Dataset items:
- - -
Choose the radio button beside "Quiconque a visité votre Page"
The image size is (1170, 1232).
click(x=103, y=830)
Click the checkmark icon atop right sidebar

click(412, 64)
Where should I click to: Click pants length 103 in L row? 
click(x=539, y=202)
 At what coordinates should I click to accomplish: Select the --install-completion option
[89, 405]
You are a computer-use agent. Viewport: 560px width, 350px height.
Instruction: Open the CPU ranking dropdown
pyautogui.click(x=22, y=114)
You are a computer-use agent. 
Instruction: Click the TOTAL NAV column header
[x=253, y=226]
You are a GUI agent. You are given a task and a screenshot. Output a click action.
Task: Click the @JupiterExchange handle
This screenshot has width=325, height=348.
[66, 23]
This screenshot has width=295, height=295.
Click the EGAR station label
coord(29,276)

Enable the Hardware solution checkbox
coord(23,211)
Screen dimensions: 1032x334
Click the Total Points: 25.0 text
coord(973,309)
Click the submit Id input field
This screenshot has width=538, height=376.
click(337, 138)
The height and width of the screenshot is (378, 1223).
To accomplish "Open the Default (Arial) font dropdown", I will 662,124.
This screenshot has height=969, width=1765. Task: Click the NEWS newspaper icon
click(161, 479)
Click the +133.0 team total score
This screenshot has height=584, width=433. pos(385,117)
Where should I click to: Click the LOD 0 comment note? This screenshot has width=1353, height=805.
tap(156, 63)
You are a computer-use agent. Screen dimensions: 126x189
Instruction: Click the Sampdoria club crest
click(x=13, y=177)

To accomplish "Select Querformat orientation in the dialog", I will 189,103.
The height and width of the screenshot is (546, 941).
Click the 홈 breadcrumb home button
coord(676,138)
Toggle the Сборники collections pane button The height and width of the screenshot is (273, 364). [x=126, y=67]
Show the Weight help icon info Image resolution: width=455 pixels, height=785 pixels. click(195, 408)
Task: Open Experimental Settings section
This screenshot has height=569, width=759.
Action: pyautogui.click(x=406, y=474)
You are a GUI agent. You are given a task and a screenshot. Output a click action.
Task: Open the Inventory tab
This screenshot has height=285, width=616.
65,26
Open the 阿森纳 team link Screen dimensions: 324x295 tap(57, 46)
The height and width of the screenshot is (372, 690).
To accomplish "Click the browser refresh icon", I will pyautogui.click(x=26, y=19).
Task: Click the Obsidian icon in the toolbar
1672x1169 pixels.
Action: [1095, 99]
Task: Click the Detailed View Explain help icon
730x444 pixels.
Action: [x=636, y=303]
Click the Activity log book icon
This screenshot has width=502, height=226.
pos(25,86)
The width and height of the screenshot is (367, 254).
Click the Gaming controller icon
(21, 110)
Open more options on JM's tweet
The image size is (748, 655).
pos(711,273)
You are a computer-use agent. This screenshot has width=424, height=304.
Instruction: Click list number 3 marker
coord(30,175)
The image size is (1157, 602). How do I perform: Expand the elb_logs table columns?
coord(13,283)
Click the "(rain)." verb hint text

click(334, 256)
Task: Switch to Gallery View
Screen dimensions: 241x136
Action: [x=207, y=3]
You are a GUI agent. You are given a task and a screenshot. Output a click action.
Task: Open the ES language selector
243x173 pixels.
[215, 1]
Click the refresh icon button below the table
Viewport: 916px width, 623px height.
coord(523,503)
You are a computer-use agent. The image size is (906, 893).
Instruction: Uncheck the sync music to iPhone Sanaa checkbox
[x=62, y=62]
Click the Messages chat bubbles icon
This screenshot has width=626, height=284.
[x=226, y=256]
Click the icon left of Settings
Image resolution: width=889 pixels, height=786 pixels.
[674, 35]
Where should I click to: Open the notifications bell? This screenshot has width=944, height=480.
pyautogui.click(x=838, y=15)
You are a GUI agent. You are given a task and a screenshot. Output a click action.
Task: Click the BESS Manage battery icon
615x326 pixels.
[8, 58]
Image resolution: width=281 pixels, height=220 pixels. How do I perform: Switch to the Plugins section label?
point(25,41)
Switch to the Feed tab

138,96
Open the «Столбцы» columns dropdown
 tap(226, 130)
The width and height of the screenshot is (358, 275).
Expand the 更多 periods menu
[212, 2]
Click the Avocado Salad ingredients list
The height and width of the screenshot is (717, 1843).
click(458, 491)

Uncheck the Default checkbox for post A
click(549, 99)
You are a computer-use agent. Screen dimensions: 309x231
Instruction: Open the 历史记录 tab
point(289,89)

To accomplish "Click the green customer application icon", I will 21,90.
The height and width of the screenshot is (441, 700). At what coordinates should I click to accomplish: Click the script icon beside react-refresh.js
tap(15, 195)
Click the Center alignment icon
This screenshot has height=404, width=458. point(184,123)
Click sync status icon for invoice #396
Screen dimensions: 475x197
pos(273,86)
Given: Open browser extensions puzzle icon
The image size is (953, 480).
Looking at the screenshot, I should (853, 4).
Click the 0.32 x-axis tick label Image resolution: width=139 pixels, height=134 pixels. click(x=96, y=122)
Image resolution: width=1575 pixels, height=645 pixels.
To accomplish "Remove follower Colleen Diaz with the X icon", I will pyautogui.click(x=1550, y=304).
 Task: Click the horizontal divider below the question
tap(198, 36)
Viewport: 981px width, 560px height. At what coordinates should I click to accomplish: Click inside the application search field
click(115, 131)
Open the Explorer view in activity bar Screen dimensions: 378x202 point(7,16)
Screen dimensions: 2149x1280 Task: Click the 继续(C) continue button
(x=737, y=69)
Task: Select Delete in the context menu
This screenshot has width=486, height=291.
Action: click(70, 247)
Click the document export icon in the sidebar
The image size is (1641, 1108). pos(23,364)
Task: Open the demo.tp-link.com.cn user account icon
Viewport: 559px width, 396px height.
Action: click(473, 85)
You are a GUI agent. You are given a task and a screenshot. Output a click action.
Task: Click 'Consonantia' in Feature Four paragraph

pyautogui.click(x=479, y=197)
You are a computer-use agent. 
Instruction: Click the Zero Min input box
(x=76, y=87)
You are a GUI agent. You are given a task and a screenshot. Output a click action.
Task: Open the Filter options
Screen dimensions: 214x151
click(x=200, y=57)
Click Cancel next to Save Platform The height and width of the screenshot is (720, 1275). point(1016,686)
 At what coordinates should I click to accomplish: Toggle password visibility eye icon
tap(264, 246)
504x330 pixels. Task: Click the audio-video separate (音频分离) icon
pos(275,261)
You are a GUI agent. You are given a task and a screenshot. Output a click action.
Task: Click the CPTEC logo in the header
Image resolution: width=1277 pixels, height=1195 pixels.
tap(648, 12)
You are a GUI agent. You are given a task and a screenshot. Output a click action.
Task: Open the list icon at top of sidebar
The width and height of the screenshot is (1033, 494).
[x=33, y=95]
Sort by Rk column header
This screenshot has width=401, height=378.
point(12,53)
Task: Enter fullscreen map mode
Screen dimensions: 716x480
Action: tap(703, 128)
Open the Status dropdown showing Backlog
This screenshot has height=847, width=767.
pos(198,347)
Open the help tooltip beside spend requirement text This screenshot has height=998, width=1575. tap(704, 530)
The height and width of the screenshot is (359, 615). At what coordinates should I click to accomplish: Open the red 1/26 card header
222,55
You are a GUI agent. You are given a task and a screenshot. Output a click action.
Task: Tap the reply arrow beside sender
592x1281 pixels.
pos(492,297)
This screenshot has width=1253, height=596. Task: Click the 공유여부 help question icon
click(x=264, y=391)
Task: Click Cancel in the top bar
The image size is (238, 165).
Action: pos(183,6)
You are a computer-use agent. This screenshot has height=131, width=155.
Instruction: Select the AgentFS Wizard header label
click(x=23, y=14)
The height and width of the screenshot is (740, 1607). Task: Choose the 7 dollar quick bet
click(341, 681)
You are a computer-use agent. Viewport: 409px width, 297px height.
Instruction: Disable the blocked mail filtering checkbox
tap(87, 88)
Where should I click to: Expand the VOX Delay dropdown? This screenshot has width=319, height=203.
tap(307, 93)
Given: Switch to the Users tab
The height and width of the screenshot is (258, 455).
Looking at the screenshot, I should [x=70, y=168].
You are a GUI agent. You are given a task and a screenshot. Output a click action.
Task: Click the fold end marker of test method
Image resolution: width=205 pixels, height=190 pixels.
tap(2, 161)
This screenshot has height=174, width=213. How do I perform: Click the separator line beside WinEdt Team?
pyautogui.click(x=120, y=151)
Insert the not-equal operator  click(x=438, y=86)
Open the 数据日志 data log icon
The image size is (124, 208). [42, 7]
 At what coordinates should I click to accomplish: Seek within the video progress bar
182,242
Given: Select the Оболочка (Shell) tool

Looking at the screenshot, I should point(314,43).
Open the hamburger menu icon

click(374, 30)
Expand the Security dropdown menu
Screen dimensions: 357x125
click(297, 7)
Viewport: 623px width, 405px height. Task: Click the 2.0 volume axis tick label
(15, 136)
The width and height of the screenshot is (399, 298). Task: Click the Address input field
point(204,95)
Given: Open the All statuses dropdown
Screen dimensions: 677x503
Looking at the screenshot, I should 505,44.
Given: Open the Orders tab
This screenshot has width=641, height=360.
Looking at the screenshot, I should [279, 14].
- - -
- **Exercise brief**:
Rewrite the data from the line containing "I will 189,103." through the line containing "Toggle the Сборники" as a JSON list of strings, one string per line, skipping any blank lines.

- **Correct output**:
[
  "To accomplish \"Select Querformat orientation in the dialog\", I will 189,103.",
  "The height and width of the screenshot is (546, 941).",
  "Click the 홈 breadcrumb home button",
  "coord(676,138)",
  "Toggle the Сборники collections pane button The height and width of the screenshot is (273, 364). [x=126, y=67]"
]